◆ GOAL OF THE EXERCISE
Word for word, reproduce every line of the data below.

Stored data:
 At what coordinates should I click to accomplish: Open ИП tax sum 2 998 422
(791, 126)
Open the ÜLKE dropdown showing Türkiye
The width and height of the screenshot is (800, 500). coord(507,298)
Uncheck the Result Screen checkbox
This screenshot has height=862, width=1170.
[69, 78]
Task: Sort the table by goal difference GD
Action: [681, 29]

◆ EXERCISE RESULT
 At what coordinates should I click to accomplish: Open ИП tax sum 2 998 422
(791, 126)
Open the ÜLKE dropdown showing Türkiye
The width and height of the screenshot is (800, 500). coord(507,298)
Uncheck the Result Screen checkbox
This screenshot has height=862, width=1170.
[69, 78]
Task: Sort the table by goal difference GD
Action: [681, 29]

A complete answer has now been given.